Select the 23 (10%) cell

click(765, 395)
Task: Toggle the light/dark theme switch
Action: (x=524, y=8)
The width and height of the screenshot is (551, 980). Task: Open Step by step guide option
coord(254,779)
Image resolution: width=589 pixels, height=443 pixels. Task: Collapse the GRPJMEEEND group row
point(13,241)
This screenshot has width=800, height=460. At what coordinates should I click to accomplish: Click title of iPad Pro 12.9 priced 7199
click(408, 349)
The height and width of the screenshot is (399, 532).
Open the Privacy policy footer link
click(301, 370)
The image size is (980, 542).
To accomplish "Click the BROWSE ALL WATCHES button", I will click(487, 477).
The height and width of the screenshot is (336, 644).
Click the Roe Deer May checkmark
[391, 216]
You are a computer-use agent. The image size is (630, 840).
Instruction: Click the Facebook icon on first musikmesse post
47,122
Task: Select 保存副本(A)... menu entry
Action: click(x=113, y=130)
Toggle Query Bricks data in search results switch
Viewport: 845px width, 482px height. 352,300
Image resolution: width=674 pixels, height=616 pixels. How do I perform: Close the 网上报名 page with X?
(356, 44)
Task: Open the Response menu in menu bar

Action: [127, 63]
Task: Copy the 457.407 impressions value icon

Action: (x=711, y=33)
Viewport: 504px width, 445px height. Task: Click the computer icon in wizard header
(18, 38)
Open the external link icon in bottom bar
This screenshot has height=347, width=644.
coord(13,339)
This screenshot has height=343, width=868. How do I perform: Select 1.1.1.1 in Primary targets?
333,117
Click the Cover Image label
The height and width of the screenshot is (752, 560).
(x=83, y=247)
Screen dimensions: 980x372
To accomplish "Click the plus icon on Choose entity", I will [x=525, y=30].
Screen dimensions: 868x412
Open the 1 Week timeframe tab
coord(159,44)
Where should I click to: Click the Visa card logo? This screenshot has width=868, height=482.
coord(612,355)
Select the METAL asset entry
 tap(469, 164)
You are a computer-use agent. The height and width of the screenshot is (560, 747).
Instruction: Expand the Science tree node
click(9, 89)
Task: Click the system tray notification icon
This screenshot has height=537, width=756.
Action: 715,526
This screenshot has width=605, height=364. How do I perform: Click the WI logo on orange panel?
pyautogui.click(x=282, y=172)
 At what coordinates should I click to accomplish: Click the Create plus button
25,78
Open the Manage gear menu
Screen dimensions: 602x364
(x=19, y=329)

» What this task involves:
Start at the top line of the records and retype them all exactly.

» Answer to the exercise:
Select the 23 (10%) cell

click(765, 395)
Task: Toggle the light/dark theme switch
Action: (x=524, y=8)
The width and height of the screenshot is (551, 980). Task: Open Step by step guide option
coord(254,779)
Image resolution: width=589 pixels, height=443 pixels. Task: Collapse the GRPJMEEEND group row
point(13,241)
This screenshot has width=800, height=460. At what coordinates should I click to accomplish: Click title of iPad Pro 12.9 priced 7199
click(408, 349)
The height and width of the screenshot is (399, 532).
Open the Privacy policy footer link
click(301, 370)
The image size is (980, 542).
To accomplish "Click the BROWSE ALL WATCHES button", I will click(487, 477).
The height and width of the screenshot is (336, 644).
Click the Roe Deer May checkmark
[391, 216]
You are a computer-use agent. The image size is (630, 840).
Instruction: Click the Facebook icon on first musikmesse post
47,122
Task: Select 保存副本(A)... menu entry
Action: click(x=113, y=130)
Toggle Query Bricks data in search results switch
Viewport: 845px width, 482px height. 352,300
Image resolution: width=674 pixels, height=616 pixels. How do I perform: Close the 网上报名 page with X?
(356, 44)
Task: Open the Response menu in menu bar

Action: [127, 63]
Task: Copy the 457.407 impressions value icon

Action: (x=711, y=33)
Viewport: 504px width, 445px height. Task: Click the computer icon in wizard header
(18, 38)
Open the external link icon in bottom bar
This screenshot has height=347, width=644.
coord(13,339)
This screenshot has height=343, width=868. How do I perform: Select 1.1.1.1 in Primary targets?
333,117
Click the Cover Image label
The height and width of the screenshot is (752, 560).
(x=83, y=247)
Screen dimensions: 980x372
To accomplish "Click the plus icon on Choose entity", I will [x=525, y=30].
Screen dimensions: 868x412
Open the 1 Week timeframe tab
coord(159,44)
Where should I click to: Click the Visa card logo? This screenshot has width=868, height=482.
coord(612,355)
Select the METAL asset entry
 tap(469, 164)
You are a computer-use agent. The height and width of the screenshot is (560, 747).
Instruction: Expand the Science tree node
click(9, 89)
Task: Click the system tray notification icon
This screenshot has height=537, width=756.
Action: 715,526
This screenshot has width=605, height=364. How do I perform: Click the WI logo on orange panel?
pyautogui.click(x=282, y=172)
 At what coordinates should I click to accomplish: Click the Create plus button
25,78
Open the Manage gear menu
Screen dimensions: 602x364
(x=19, y=329)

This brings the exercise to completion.